··· Text provided

Recovering Hidden Histories: Adapting HTR for Colonial Paraguayan Archives
Guillaume Candela (Cardiff University, UK), Patricia Murrieta-Flores (Tec de Monterrey, Mexico), Elizabeth Barriocanal Carisimo (Archivo Nacional de Asunción, Paraguay), David Jara (UNA, Paraguay), Cristian Daniel Zorilla Ortiz (UNA, Paraguay), Francisco Cruz Ríos (ENAH, Mexico), Adriana Lazcano (El Colegio de San Luis, Mexico), Arturo Loyola (Colmex, Mexico)
This project pioneers AI-powered Handwritten Text Recognition (HTR) for Paraguay’s colonial archives, recovering manuscripts documenting the lives of enslaved Indigenous and African peoples. Collaborating with the Archivo Nacional de Asunción, we adapt HTR models from the Fleets of New Spain project to navigate complex scripts and damaged documents. By producing open datasets and training local archivists, we demonstrate how humanistic inquiry into erased histories can drive equitable AI innovation and sustainable capacity building in the Global South.
Improving Motion Modeling with Dance Expertise for Archiving and Analysis
Harmony Bench (Ohio State, US), Kate Elswit (Royal Central Sch. of Speech and Drama, UK), Ashley Brown (Martha Graham School, US), Michael Neff (UC Davis, US), Michael Rau (Stanford, US), Tia-Monique Uzor (Royal Central Sch. of Speech and Drama, UK), Vita Berezina-Blackburn (Ohio State, US), Peter Broadwell (Stanford, US)
How can AI motion models capture the nuance, expertise, and history that dance artists hold in their bodies? This project brings together a team of dance historians, computer scientists, and Martha Graham Technique(™) specialists to evaluate motion capture, monocular and multi-view video, and computer vision. Producing technical specifications for enhanced 2D and 3D motion modeling, we establish a foundation and agenda for multi-modal and AI-enabled research on dance history, choreographic preservation, and embodied legacies.
Talking to Plants: Expanding the Frontiers of Non-Discursive Communication
Emma Strubell (Carnegie Mellon University, US), John Bambery (Manship Artists Residency, US), Ernesto Gianoli (Tarleton State University, US), Damián Blasi (Pompeu Fabra University, Spain)
This project will explore the potential for AI to help mediate communication between humans and plants. We aim to establish a framework and proof-of-concept for human-plant communication, focusing on non-discursive information exchange through mechanical, electrical, and chemical signaling. Success will require expanding AI reasoning to non-symbolic modalities, as well as deepening our understanding of the human capacity for communication in the absence of images or language, highlighting our intrinsic connection to the natural world.

······
··· Raw records

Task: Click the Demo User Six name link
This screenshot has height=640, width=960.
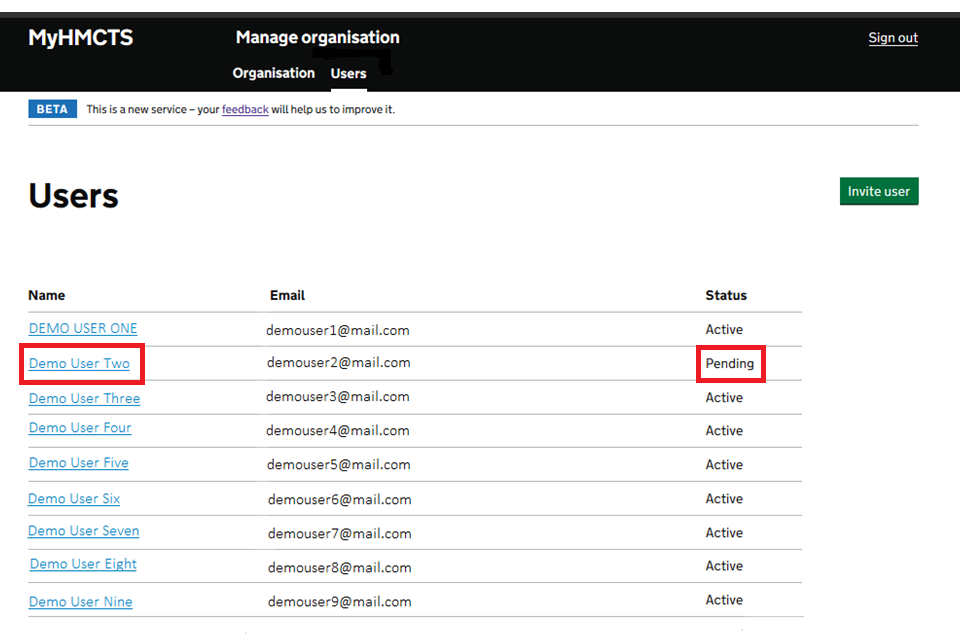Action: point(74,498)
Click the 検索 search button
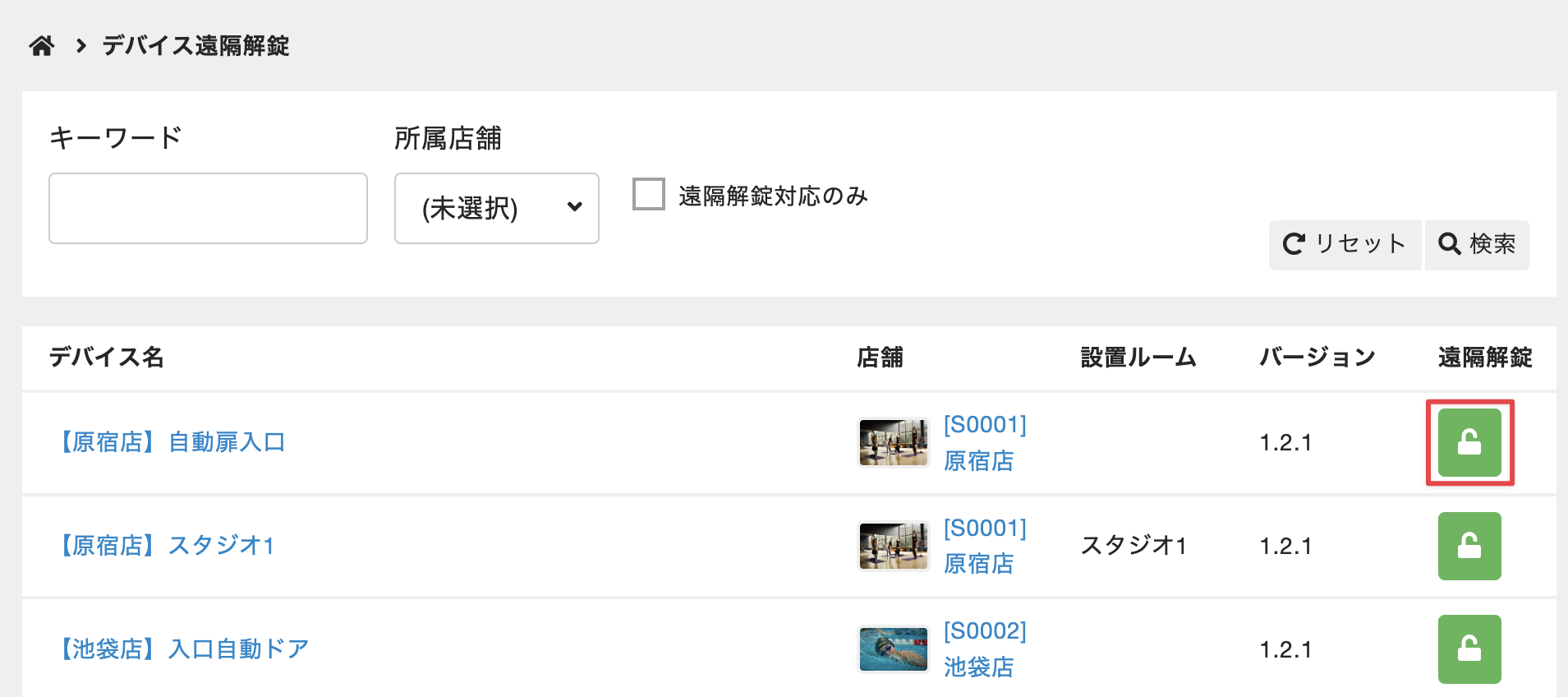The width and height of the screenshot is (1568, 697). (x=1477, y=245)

······
··· Raw records

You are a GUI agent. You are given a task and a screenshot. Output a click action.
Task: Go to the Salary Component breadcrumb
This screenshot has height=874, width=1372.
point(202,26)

······

■ Tasks to perform
a - Reproduce the passage of the project summaries from "How can AI motion" up to and including "Fabra University, Spain)", word for word.
b - According to the project summaries, from which project does the Paraguayan archives team adapt its HTR models?
c - Name every institution located in Mexico that appears among the author affiliations in the project summaries.

■ Results in order
a -
How can AI motion models capture the nuance, expertise, and history that dance artists hold in their bodies? This project brings together a team of dance historians, computer scientists, and Martha Graham Technique(™) specialists to evaluate motion capture, monocular and multi-view video, and computer vision. Producing technical specifications for enhanced 2D and 3D motion modeling, we establish a foundation and agenda for multi-modal and AI-enabled research on dance history, choreographic preservation, and embodied legacies.
Talking to Plants: Expanding the Frontiers of Non-Discursive Communication
Emma Strubell (Carnegie Mellon University, US), John Bambery (Manship Artists Residency, US), Ernesto Gianoli (Tarleton State University, US), Damián Blasi (Pompeu Fabra University, Spain)

b - The Fleets of New Spain project

c -
- Tec de Monterrey
- ENAH
- El Colegio de San Luis
- Colmex